- WORK TO BE COMPLETED
This task calls for the lines below starting at the one containing "The height and" and ending at the one containing "Open the font size dropdown 四号", repeated exactly with both ends kept and pictures left out.

(ENTRIES SHOWN Opens)

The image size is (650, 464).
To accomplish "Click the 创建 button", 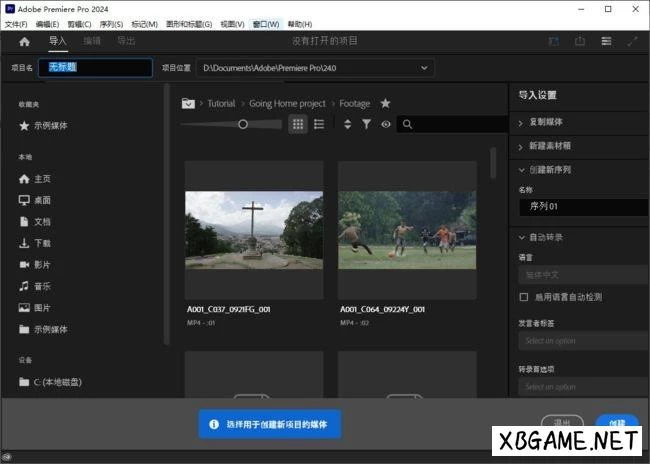I will click(x=616, y=422).
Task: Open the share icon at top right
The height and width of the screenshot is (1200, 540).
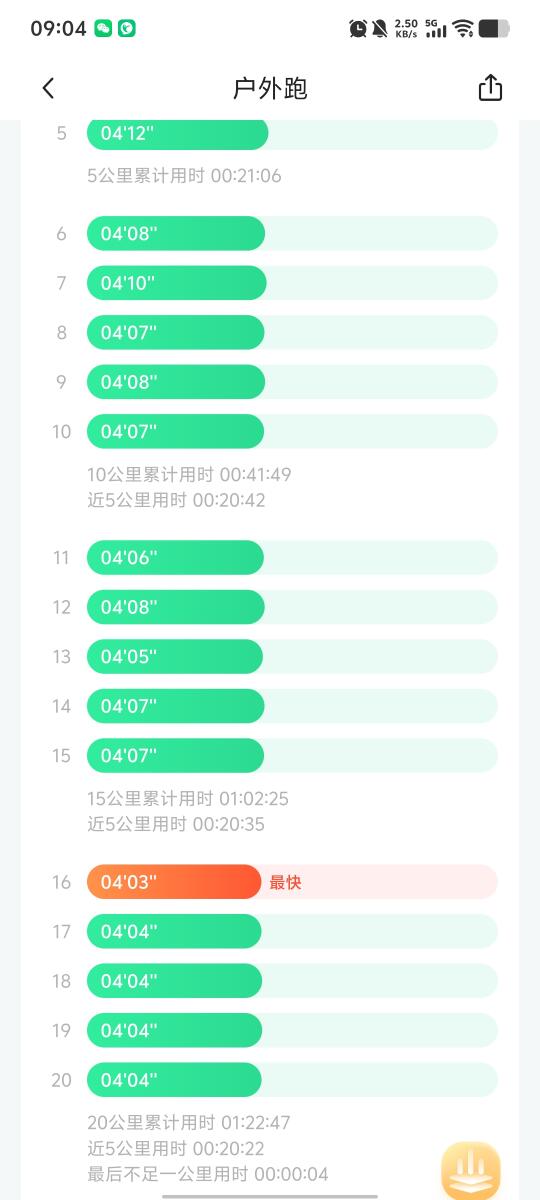Action: tap(490, 88)
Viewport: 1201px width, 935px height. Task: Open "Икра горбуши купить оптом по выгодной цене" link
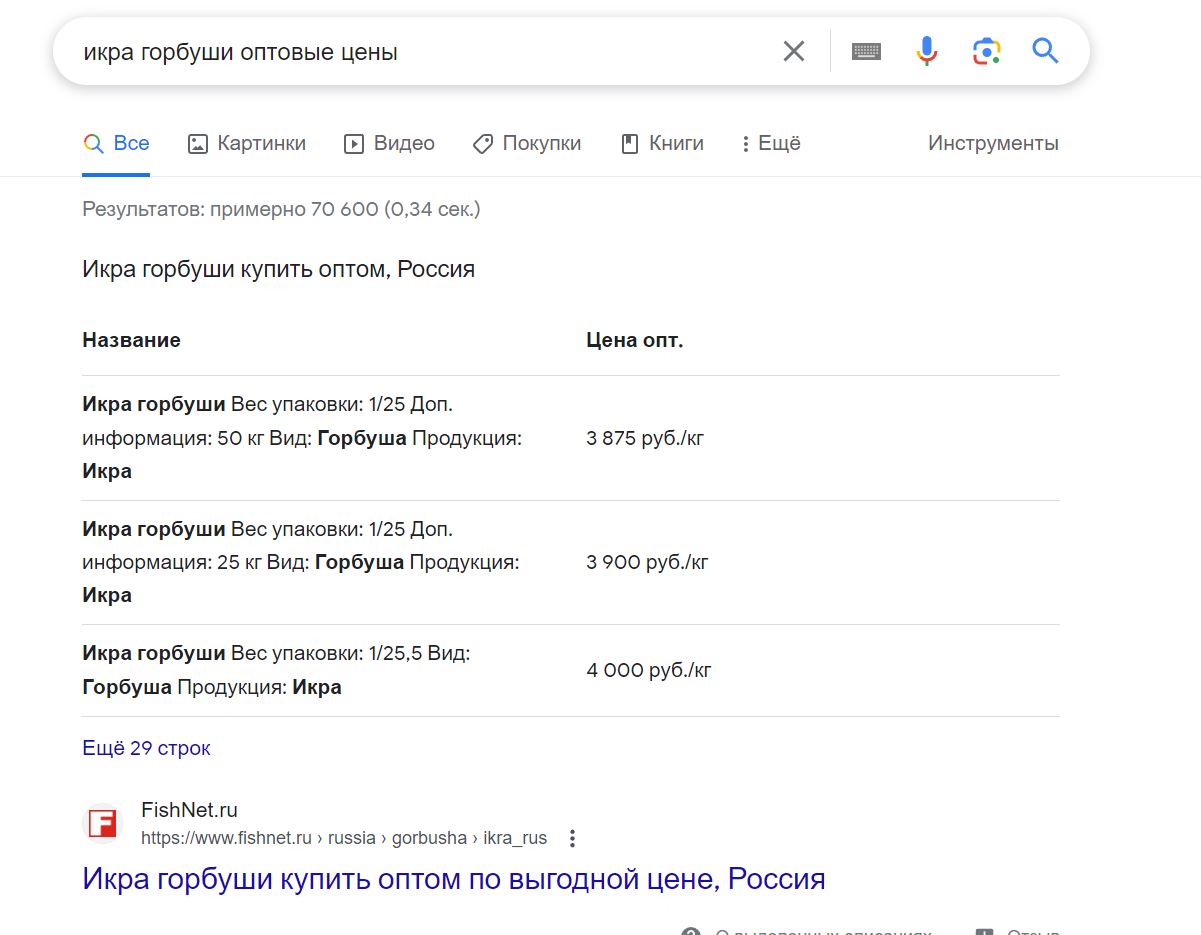pyautogui.click(x=453, y=879)
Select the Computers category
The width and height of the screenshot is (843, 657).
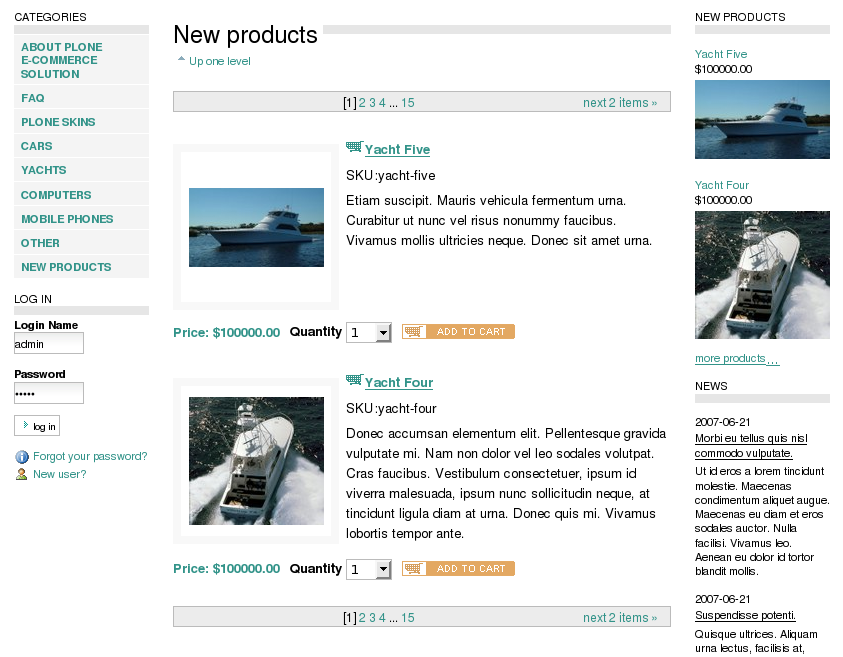tap(56, 195)
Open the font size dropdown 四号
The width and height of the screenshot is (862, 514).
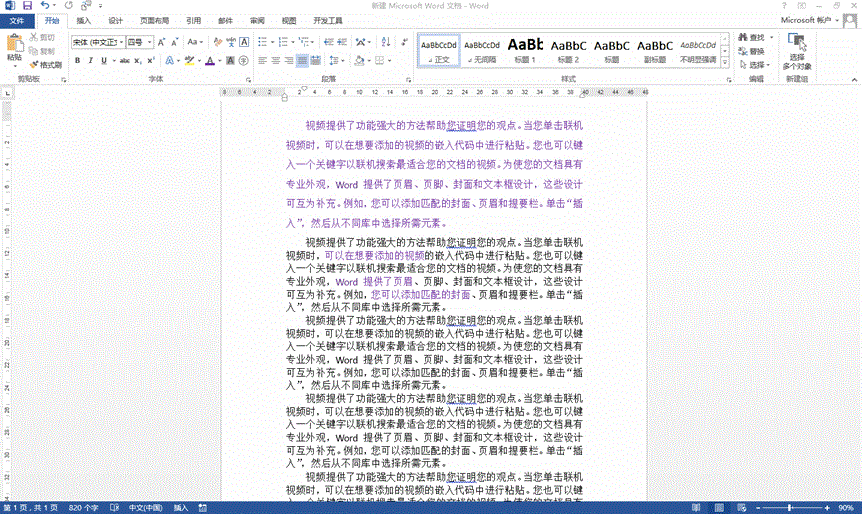[x=138, y=43]
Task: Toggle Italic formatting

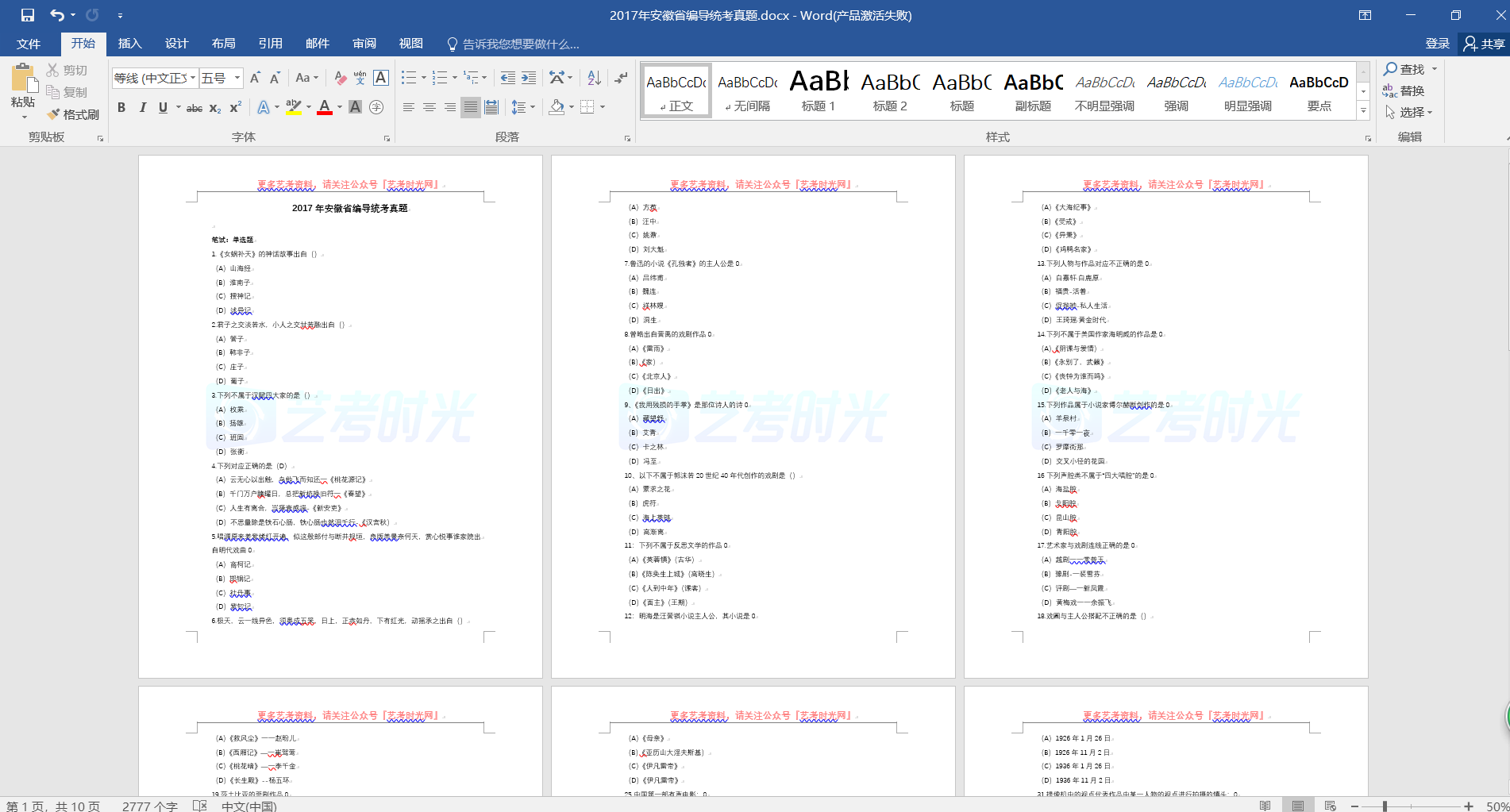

(ENTRIES SHOWN Closes)

- OUTPUT OF THE TASK
The height and width of the screenshot is (1200, 540).
Action: tap(490, 88)
Viewport: 1201px width, 935px height. Task: Open "Икра горбуши купить оптом по выгодной цене" link
pyautogui.click(x=453, y=879)
Select the Computers category
The width and height of the screenshot is (843, 657).
tap(56, 195)
Open the font size dropdown 四号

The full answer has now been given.